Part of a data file
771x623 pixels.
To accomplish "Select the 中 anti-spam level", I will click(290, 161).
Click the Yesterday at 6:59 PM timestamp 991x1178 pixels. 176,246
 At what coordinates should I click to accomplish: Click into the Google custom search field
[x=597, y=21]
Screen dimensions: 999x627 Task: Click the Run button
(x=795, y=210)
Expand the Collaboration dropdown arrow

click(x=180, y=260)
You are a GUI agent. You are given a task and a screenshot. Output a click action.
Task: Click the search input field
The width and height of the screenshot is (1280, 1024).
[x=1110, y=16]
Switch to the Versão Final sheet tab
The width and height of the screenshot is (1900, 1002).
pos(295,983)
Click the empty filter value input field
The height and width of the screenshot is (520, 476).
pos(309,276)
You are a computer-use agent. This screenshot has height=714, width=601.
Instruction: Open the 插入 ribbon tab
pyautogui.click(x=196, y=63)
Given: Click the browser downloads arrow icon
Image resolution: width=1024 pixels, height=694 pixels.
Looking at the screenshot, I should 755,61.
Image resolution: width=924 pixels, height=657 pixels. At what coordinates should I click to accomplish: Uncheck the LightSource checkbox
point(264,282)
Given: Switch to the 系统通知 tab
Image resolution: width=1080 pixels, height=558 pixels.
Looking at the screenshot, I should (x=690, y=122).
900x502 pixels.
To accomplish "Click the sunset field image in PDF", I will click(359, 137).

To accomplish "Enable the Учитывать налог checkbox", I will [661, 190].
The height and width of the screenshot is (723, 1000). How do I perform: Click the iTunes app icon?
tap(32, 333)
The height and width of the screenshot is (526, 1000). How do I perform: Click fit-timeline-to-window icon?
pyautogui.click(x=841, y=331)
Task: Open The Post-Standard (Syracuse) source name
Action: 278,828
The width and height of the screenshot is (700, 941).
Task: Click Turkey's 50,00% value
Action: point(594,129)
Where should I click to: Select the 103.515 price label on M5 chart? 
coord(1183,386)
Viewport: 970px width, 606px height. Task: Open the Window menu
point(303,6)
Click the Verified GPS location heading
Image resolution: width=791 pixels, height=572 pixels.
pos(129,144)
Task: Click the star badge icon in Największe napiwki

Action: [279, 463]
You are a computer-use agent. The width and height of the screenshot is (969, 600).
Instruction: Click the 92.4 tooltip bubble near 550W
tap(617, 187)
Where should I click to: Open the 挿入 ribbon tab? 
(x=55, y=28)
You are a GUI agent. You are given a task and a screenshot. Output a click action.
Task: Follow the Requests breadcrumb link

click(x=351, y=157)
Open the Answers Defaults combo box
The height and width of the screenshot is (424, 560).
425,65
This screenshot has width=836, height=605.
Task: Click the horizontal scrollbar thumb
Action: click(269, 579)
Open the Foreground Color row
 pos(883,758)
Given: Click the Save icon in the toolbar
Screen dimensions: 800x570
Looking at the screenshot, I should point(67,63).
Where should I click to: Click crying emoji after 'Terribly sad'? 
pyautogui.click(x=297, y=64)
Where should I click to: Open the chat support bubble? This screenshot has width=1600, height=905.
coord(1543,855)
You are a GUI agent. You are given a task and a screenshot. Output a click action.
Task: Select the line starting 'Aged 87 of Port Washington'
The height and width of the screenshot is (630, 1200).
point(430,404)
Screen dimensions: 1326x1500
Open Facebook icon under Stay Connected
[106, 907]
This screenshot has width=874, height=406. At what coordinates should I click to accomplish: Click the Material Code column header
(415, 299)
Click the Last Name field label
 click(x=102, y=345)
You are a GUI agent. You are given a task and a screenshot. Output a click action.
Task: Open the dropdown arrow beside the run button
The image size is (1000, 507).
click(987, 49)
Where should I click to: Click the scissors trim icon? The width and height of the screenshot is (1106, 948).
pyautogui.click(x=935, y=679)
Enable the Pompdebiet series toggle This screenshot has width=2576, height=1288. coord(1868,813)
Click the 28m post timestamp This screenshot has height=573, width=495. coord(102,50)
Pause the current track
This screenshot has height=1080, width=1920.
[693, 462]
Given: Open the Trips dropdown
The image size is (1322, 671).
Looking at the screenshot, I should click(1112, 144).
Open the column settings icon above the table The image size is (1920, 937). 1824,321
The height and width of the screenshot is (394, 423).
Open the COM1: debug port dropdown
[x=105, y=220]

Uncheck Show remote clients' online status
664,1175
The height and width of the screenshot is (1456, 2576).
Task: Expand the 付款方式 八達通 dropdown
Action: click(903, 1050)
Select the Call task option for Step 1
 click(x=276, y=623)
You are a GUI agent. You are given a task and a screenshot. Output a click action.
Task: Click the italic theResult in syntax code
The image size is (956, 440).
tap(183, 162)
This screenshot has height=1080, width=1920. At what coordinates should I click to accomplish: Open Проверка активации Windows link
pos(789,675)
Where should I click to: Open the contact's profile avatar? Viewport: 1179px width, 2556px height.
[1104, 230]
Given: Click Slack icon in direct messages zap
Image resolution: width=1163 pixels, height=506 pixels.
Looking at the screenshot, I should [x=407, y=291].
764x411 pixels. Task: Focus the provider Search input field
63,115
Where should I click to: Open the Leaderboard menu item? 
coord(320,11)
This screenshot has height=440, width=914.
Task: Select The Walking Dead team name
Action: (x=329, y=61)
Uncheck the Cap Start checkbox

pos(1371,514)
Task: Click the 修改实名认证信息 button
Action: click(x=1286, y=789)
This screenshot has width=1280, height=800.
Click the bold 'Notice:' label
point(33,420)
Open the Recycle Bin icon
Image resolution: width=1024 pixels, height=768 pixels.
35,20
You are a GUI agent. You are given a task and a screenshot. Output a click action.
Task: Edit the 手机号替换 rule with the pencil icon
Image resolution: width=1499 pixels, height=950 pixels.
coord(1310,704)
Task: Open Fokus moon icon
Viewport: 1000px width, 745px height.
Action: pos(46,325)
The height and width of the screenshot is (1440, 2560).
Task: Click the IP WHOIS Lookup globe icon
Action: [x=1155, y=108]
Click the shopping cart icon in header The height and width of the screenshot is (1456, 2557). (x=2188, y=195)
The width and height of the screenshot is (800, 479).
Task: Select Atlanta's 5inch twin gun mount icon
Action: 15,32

Challenge ▸
Rewrite the items above, replacing "GUI agent" with "interface agent" and leaving everything else unchanged.

Written response ▸
771x623 pixels.
To accomplish "Select the 中 anti-spam level", I will click(290, 161).
Click the Yesterday at 6:59 PM timestamp 991x1178 pixels. 176,246
 At what coordinates should I click to accomplish: Click into the Google custom search field
[x=597, y=21]
Screen dimensions: 999x627 Task: Click the Run button
(x=795, y=210)
Expand the Collaboration dropdown arrow

click(x=180, y=260)
You are a interface agent. You are given a task and a screenshot. Output a click action.
Task: Click the search input field
The width and height of the screenshot is (1280, 1024).
[x=1110, y=16]
Switch to the Versão Final sheet tab
The width and height of the screenshot is (1900, 1002).
pos(295,983)
Click the empty filter value input field
The height and width of the screenshot is (520, 476).
pos(309,276)
You are a computer-use agent. This screenshot has height=714, width=601.
Instruction: Open the 插入 ribbon tab
pyautogui.click(x=196, y=63)
Given: Click the browser downloads arrow icon
Image resolution: width=1024 pixels, height=694 pixels.
Looking at the screenshot, I should 755,61.
Image resolution: width=924 pixels, height=657 pixels. At what coordinates should I click to accomplish: Uncheck the LightSource checkbox
point(264,282)
Given: Switch to the 系统通知 tab
Image resolution: width=1080 pixels, height=558 pixels.
Looking at the screenshot, I should (x=690, y=122).
900x502 pixels.
To accomplish "Click the sunset field image in PDF", I will click(359, 137).

To accomplish "Enable the Учитывать налог checkbox", I will [661, 190].
The height and width of the screenshot is (723, 1000). How do I perform: Click the iTunes app icon?
tap(32, 333)
The height and width of the screenshot is (526, 1000). How do I perform: Click fit-timeline-to-window icon?
pyautogui.click(x=841, y=331)
Task: Open The Post-Standard (Syracuse) source name
Action: 278,828
The width and height of the screenshot is (700, 941).
Task: Click Turkey's 50,00% value
Action: point(594,129)
Where should I click to: Select the 103.515 price label on M5 chart? 
coord(1183,386)
Viewport: 970px width, 606px height. Task: Open the Window menu
point(303,6)
Click the Verified GPS location heading
Image resolution: width=791 pixels, height=572 pixels.
pos(129,144)
Task: Click the star badge icon in Największe napiwki

Action: [279, 463]
You are a computer-use agent. The width and height of the screenshot is (969, 600).
Instruction: Click the 92.4 tooltip bubble near 550W
tap(617, 187)
Where should I click to: Open the 挿入 ribbon tab? 
(x=55, y=28)
You are a interface agent. You are given a task and a screenshot. Output a click action.
Task: Follow the Requests breadcrumb link

click(x=351, y=157)
Open the Answers Defaults combo box
The height and width of the screenshot is (424, 560).
425,65
This screenshot has width=836, height=605.
Task: Click the horizontal scrollbar thumb
Action: click(269, 579)
Open the Foreground Color row
 pos(883,758)
Given: Click the Save icon in the toolbar
Screen dimensions: 800x570
Looking at the screenshot, I should point(67,63).
Where should I click to: Click crying emoji after 'Terribly sad'? 
pyautogui.click(x=297, y=64)
Where should I click to: Open the chat support bubble? This screenshot has width=1600, height=905.
coord(1543,855)
You are a interface agent. You are given a task and a screenshot. Output a click action.
Task: Select the line starting 'Aged 87 of Port Washington'
The height and width of the screenshot is (630, 1200).
point(430,404)
Screen dimensions: 1326x1500
Open Facebook icon under Stay Connected
[106, 907]
This screenshot has width=874, height=406. At what coordinates should I click to accomplish: Click the Material Code column header
(415, 299)
Click the Last Name field label
 click(x=102, y=345)
You are a interface agent. You are given a task and a screenshot. Output a click action.
Task: Open the dropdown arrow beside the run button
The image size is (1000, 507).
click(987, 49)
Where should I click to: Click the scissors trim icon? The width and height of the screenshot is (1106, 948).
pyautogui.click(x=935, y=679)
Enable the Pompdebiet series toggle This screenshot has width=2576, height=1288. coord(1868,813)
Click the 28m post timestamp This screenshot has height=573, width=495. coord(102,50)
Pause the current track
This screenshot has height=1080, width=1920.
[693, 462]
Given: Open the Trips dropdown
The image size is (1322, 671).
Looking at the screenshot, I should click(1112, 144).
Open the column settings icon above the table The image size is (1920, 937). 1824,321
The height and width of the screenshot is (394, 423).
Open the COM1: debug port dropdown
[x=105, y=220]

Uncheck Show remote clients' online status
664,1175
The height and width of the screenshot is (1456, 2576).
Task: Expand the 付款方式 八達通 dropdown
Action: click(903, 1050)
Select the Call task option for Step 1
 click(x=276, y=623)
You are a interface agent. You are given a task and a screenshot. Output a click action.
Task: Click the italic theResult in syntax code
The image size is (956, 440).
tap(183, 162)
This screenshot has height=1080, width=1920. At what coordinates should I click to accomplish: Open Проверка активации Windows link
pos(789,675)
Where should I click to: Open the contact's profile avatar? Viewport: 1179px width, 2556px height.
[1104, 230]
Given: Click Slack icon in direct messages zap
Image resolution: width=1163 pixels, height=506 pixels.
Looking at the screenshot, I should [x=407, y=291].
764x411 pixels. Task: Focus the provider Search input field
63,115
Where should I click to: Open the Leaderboard menu item? 
coord(320,11)
This screenshot has height=440, width=914.
Task: Select The Walking Dead team name
Action: (x=329, y=61)
Uncheck the Cap Start checkbox

pos(1371,514)
Task: Click the 修改实名认证信息 button
Action: click(x=1286, y=789)
This screenshot has width=1280, height=800.
Click the bold 'Notice:' label
point(33,420)
Open the Recycle Bin icon
Image resolution: width=1024 pixels, height=768 pixels.
35,20
You are a interface agent. You are given a task and a screenshot. Output a click action.
Task: Edit the 手机号替换 rule with the pencil icon
Image resolution: width=1499 pixels, height=950 pixels.
coord(1310,704)
Task: Open Fokus moon icon
Viewport: 1000px width, 745px height.
Action: pos(46,325)
The height and width of the screenshot is (1440, 2560).
Task: Click the IP WHOIS Lookup globe icon
Action: [x=1155, y=108]
Click the shopping cart icon in header The height and width of the screenshot is (1456, 2557). (x=2188, y=195)
The width and height of the screenshot is (800, 479).
Task: Select Atlanta's 5inch twin gun mount icon
Action: 15,32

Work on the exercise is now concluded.